--- OBJECTIVE ---
Copy the material starting at the line that contains "Where should I click to: Go" and ending at the line that contains "pyautogui.click(x=163, y=86)", changing "speech bubble" to "chat bubble" and leaving everything else the same.

--- DATA ---
#####

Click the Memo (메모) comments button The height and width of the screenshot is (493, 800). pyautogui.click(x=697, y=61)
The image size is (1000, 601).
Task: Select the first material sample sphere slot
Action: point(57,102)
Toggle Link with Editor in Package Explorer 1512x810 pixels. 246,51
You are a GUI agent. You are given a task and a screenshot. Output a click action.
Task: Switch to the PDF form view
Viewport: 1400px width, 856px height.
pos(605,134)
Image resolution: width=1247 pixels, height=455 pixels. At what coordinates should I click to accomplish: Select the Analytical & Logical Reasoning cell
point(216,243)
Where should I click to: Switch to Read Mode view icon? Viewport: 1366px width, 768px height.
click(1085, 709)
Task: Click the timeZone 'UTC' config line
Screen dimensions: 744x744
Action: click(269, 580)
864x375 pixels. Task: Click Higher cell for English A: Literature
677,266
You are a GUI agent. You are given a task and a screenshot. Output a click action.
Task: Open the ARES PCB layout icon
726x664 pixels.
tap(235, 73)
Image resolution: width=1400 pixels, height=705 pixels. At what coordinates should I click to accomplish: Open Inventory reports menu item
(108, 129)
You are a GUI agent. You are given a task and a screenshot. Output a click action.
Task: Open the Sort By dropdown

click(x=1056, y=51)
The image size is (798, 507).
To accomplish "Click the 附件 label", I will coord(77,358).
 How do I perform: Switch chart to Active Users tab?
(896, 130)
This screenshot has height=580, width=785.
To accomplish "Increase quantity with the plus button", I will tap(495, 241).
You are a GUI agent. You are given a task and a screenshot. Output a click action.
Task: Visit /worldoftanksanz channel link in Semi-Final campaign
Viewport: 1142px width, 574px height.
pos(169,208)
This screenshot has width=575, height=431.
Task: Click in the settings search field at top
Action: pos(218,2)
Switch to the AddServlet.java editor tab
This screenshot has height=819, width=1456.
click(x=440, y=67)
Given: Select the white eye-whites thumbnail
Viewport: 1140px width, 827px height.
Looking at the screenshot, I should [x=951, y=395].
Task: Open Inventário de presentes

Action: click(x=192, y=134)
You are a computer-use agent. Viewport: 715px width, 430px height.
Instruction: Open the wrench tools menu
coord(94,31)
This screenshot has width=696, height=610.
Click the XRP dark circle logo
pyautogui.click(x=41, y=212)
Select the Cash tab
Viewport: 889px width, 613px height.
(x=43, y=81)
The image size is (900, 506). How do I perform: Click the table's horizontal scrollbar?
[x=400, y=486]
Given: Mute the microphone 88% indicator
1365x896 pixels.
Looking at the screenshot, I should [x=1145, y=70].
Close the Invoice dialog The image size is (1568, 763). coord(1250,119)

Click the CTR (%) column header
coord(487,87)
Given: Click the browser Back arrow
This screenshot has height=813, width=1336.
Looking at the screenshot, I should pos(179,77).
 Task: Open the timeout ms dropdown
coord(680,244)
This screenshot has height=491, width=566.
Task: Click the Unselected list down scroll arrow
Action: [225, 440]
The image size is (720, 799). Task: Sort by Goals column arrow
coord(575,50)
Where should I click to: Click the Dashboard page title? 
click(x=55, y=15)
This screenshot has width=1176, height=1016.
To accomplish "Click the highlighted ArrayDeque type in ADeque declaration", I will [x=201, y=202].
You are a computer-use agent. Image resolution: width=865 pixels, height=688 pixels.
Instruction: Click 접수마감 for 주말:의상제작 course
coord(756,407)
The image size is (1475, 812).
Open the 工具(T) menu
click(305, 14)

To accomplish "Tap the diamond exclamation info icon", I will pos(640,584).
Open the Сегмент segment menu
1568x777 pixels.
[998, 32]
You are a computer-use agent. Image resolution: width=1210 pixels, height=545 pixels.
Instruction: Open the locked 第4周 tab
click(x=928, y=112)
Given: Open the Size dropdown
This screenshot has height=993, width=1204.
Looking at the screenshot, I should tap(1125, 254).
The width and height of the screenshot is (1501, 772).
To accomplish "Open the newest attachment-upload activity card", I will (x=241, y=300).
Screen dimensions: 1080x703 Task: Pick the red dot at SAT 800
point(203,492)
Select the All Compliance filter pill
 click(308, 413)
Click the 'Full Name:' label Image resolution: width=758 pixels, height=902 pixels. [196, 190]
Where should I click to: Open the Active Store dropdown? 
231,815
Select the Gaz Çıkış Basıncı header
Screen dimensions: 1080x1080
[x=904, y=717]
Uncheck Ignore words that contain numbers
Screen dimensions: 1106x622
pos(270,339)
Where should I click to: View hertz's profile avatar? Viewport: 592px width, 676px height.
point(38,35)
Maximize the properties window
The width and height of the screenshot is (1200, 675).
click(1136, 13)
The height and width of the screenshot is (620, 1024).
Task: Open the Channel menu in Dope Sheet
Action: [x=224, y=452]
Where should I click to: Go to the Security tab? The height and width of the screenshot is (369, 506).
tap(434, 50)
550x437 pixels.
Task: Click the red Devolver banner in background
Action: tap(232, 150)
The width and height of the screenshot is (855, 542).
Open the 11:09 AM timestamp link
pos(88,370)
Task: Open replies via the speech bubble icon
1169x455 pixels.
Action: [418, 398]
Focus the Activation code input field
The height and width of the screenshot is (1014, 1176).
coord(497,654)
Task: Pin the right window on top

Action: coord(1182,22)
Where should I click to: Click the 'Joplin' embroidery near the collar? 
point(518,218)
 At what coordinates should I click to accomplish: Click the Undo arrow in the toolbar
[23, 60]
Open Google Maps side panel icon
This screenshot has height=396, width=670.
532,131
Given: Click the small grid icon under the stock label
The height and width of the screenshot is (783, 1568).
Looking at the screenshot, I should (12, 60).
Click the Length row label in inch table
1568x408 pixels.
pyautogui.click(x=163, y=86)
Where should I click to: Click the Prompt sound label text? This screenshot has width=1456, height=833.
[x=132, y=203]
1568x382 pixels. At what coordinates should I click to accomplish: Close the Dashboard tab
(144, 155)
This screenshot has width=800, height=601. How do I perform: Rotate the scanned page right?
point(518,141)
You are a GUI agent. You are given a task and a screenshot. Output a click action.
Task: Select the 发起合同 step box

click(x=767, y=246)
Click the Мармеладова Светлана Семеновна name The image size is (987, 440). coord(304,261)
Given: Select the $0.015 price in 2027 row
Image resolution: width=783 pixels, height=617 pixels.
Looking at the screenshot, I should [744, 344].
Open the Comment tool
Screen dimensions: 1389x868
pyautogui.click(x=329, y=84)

#####

--- CORRECT ANSWER ---
Where should I click to: Go to the Security tab? The height and width of the screenshot is (369, 506).
tap(434, 50)
550x437 pixels.
Task: Click the red Devolver banner in background
Action: tap(232, 150)
The width and height of the screenshot is (855, 542).
Open the 11:09 AM timestamp link
pos(88,370)
Task: Open replies via the chat bubble icon
1169x455 pixels.
Action: [418, 398]
Focus the Activation code input field
The height and width of the screenshot is (1014, 1176).
coord(497,654)
Task: Pin the right window on top

Action: coord(1182,22)
Where should I click to: Click the 'Joplin' embroidery near the collar? 
point(518,218)
 At what coordinates should I click to accomplish: Click the Undo arrow in the toolbar
[23, 60]
Open Google Maps side panel icon
This screenshot has height=396, width=670.
532,131
Given: Click the small grid icon under the stock label
The height and width of the screenshot is (783, 1568).
Looking at the screenshot, I should (12, 60).
Click the Length row label in inch table
1568x408 pixels.
pyautogui.click(x=163, y=86)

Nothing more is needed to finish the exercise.